O estudo baseia-se em dados de registo de mais de dois milhões de pessoas nascidas na Suécia entre 1974 e 1999, acompanhadas desde os 20 anos até ao final de 2022.
Os investigadores examinaram uma possível ligação entre o diagnóstico neuropsiquiátrico de transtorno do espectro do autismo (TEA), que afeta os processos de pensamento, o comportamento e a comunicação interpessoal de uma pessoa, e a doença de Parkinson de início precoce, uma condição que afeta a locomoção e o movimento.

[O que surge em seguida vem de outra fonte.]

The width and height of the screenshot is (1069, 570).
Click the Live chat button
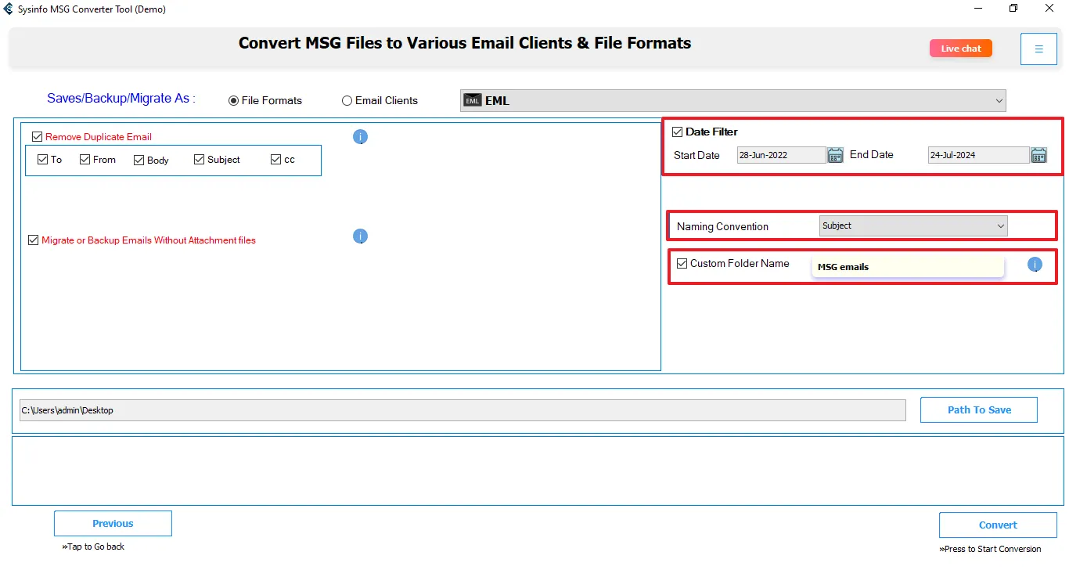point(960,49)
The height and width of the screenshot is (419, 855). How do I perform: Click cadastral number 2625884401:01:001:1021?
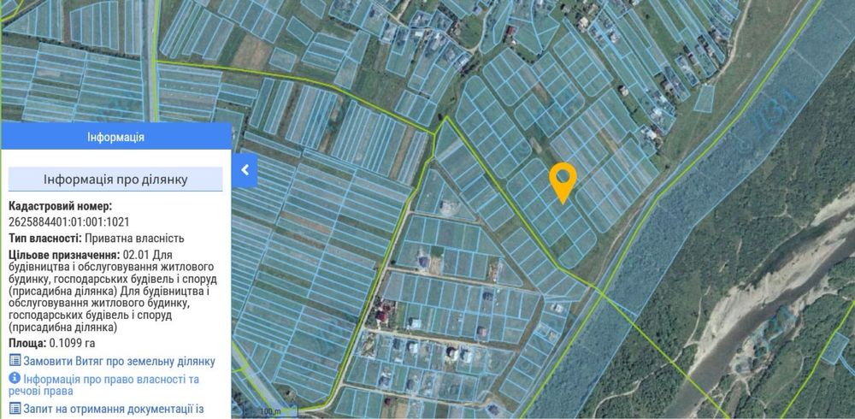(x=69, y=221)
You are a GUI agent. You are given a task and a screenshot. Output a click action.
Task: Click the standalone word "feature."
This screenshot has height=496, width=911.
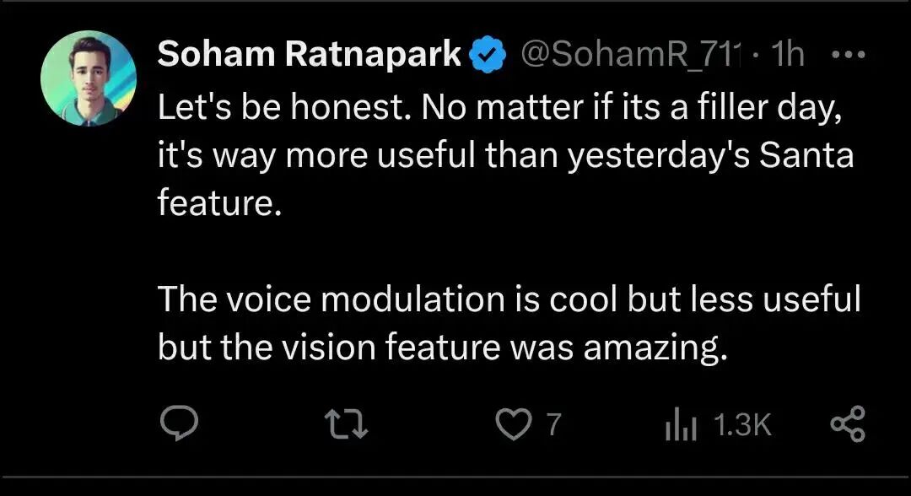pyautogui.click(x=218, y=206)
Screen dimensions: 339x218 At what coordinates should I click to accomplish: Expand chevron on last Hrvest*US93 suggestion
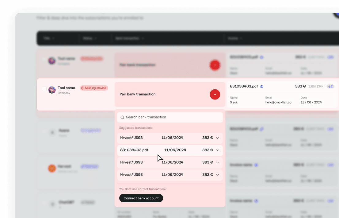coord(218,175)
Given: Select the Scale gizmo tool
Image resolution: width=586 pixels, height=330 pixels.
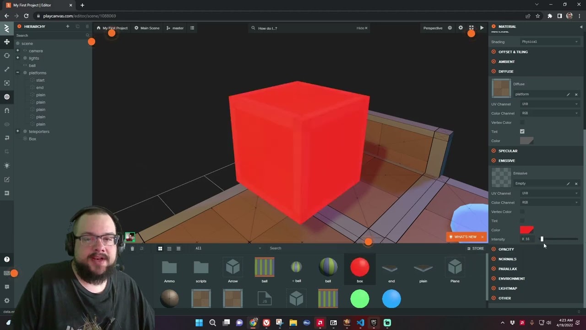Looking at the screenshot, I should pyautogui.click(x=7, y=69).
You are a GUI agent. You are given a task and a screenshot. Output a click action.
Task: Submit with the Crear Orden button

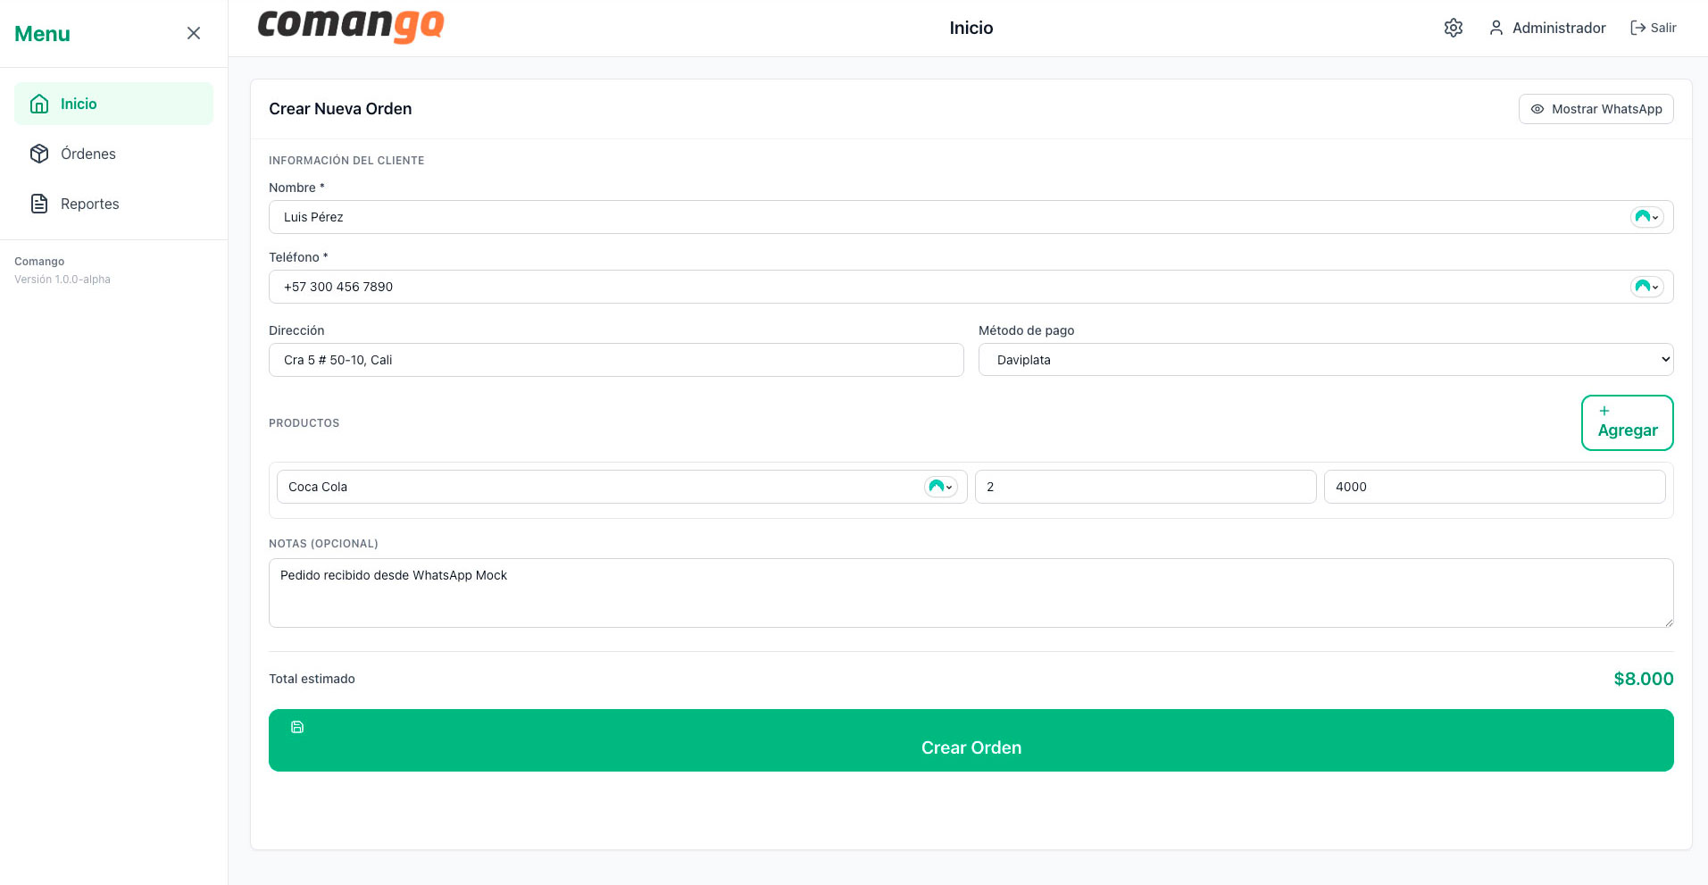[971, 740]

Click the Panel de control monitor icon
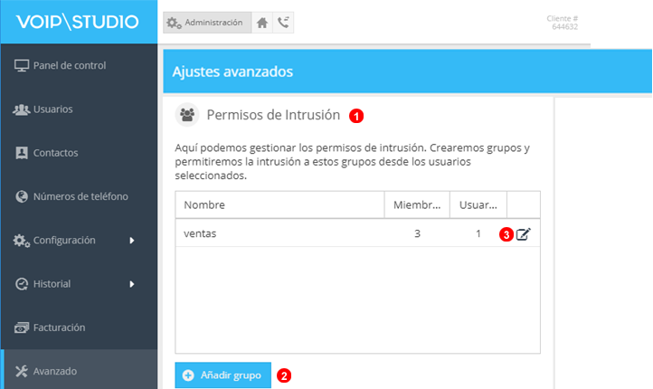point(22,65)
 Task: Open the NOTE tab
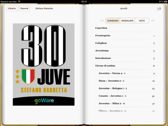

A dopamina pode estar envolvida
Os resultados mostram que as pessoas com diagnóstico de autismo têm quatro vezes mais probabilidade de desenvolver Parkinson do que as pessoas sem tal diagnóstico. Esta associação manteve-se mesmo quando foram tidos em conta o estatuto socioeconómico, uma predisposição genética para doenças mentais ou Parkinson e outros fatores semelhantes.